Looking at the data below, how many lines include the word "Select"? Respond with the number only.
===
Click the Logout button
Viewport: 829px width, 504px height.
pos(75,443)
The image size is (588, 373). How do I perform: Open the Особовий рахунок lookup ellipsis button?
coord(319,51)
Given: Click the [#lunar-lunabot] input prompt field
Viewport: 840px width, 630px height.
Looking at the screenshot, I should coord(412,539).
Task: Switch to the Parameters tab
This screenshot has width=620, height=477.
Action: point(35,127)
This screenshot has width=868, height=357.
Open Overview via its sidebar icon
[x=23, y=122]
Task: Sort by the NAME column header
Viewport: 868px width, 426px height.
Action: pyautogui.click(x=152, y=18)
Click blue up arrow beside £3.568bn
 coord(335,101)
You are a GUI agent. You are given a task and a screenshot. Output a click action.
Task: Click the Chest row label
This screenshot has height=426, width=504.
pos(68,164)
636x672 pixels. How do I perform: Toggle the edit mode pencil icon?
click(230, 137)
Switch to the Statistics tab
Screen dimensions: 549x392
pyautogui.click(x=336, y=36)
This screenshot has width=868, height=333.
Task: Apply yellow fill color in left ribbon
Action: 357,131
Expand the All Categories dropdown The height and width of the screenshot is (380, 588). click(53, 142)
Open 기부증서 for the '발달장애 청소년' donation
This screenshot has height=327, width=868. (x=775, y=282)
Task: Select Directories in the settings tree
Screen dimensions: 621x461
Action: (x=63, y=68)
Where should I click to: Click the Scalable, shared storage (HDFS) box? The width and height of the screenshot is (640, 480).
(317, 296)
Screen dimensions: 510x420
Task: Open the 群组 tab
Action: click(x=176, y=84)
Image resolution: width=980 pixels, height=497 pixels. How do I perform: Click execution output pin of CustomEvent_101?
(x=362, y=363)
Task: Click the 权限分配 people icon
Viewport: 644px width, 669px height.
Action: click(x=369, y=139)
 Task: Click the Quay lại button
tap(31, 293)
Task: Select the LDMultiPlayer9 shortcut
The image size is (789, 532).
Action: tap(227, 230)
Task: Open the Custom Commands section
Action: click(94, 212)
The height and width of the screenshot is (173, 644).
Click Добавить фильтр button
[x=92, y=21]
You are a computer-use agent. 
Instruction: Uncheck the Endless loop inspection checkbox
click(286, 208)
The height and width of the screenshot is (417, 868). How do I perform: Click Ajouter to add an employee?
===
#### Result for this exercise:
2